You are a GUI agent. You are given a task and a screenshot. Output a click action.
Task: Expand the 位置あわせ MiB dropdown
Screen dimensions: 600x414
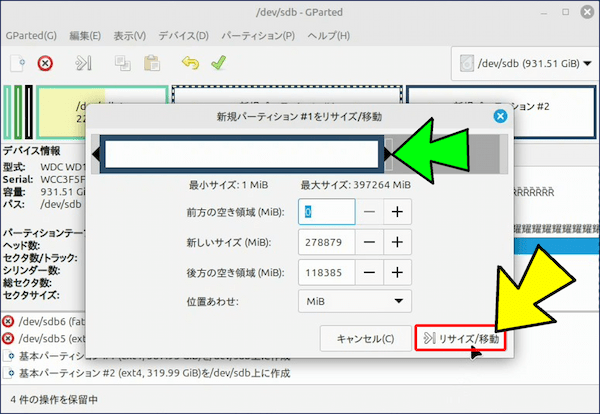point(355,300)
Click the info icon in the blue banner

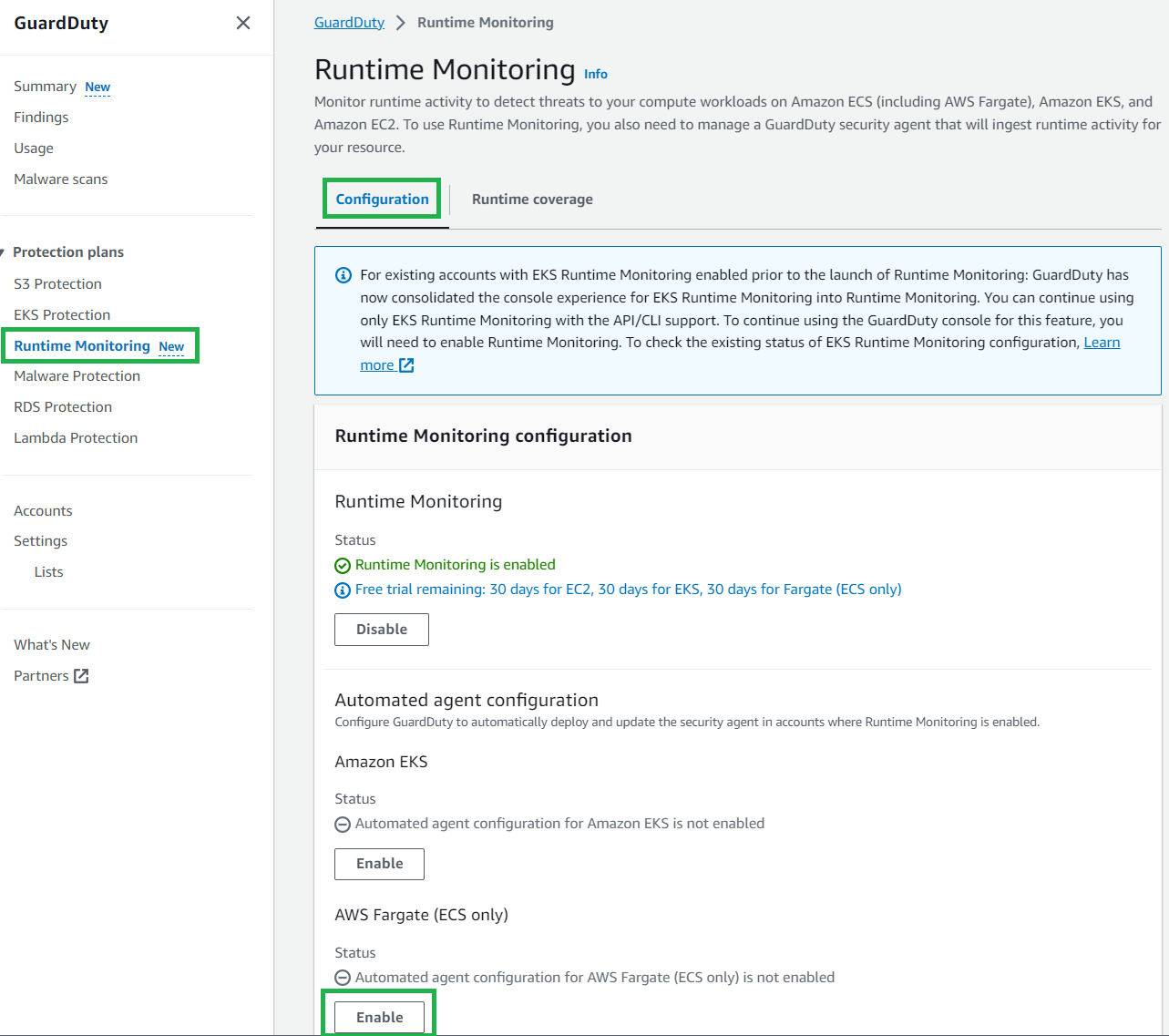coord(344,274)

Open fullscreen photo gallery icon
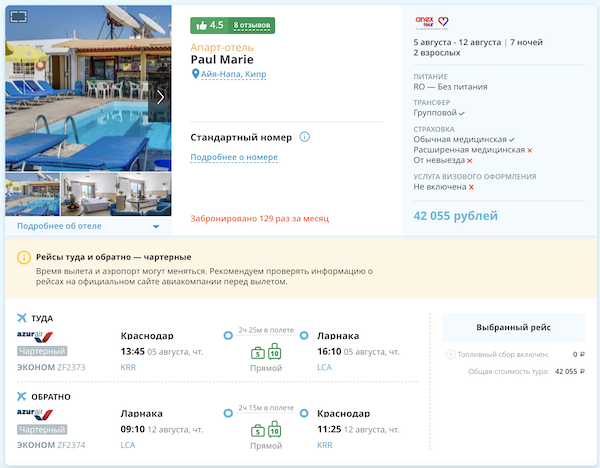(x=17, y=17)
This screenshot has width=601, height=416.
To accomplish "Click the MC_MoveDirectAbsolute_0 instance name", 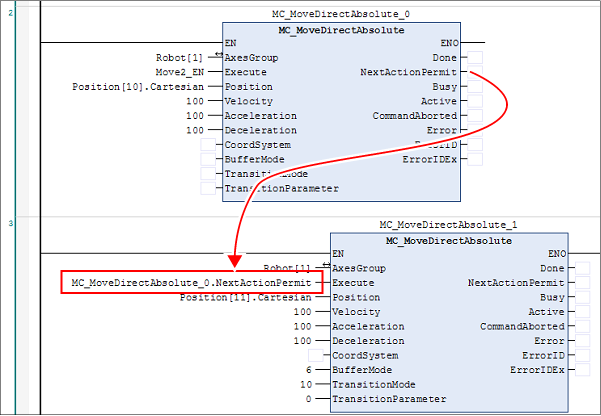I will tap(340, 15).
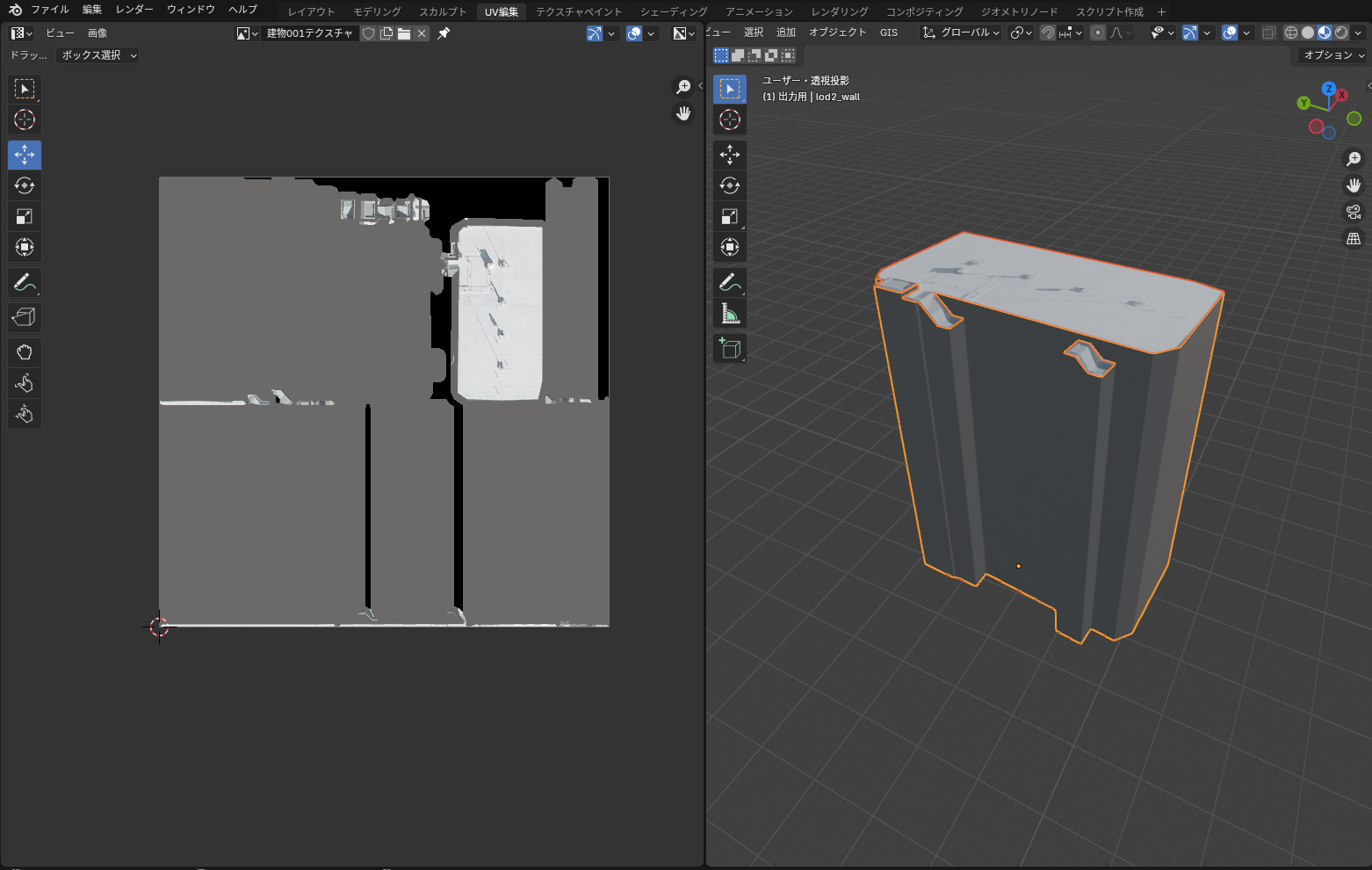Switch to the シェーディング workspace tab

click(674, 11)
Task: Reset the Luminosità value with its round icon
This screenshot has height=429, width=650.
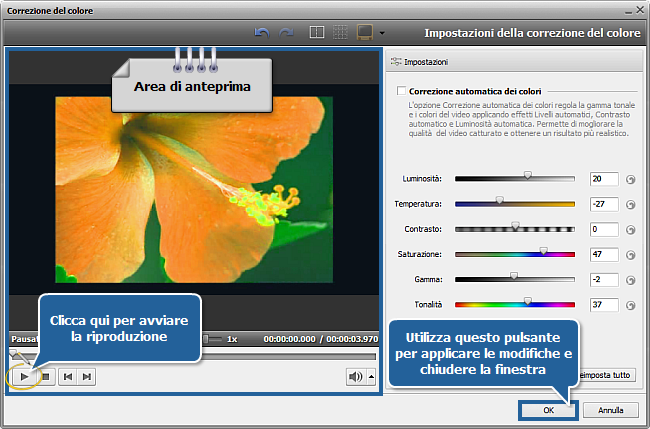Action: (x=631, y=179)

* * *

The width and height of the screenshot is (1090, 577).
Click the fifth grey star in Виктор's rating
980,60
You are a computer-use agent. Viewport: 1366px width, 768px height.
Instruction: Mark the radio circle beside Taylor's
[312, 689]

...

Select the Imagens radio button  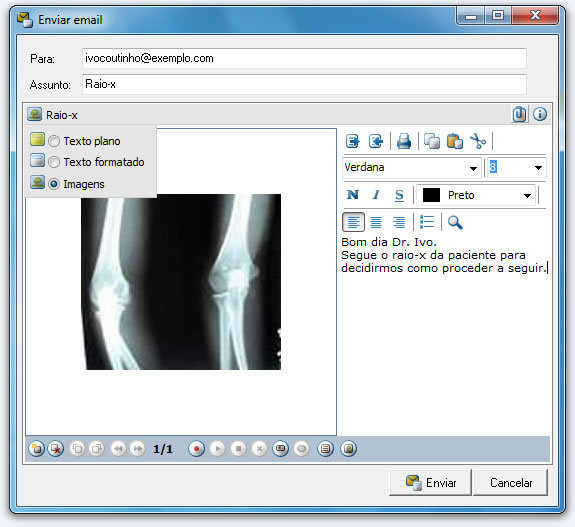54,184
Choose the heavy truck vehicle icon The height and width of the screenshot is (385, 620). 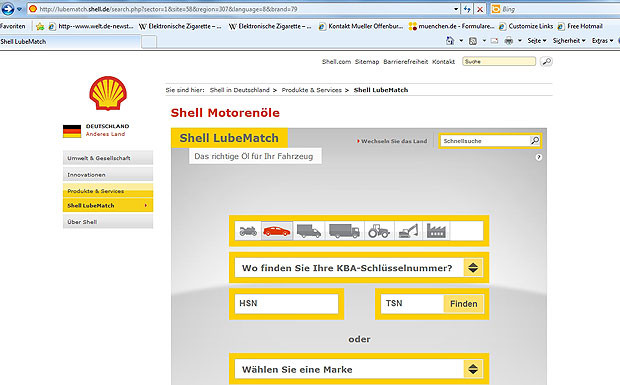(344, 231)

TASK: Every line of the material above that includes the string "agent" is required.

TASK RESULT:
You are a GUI agent. You are given a task and a screenshot. Output a click action.
You are a computer-use agent. Viewport: 1366px width, 768px height.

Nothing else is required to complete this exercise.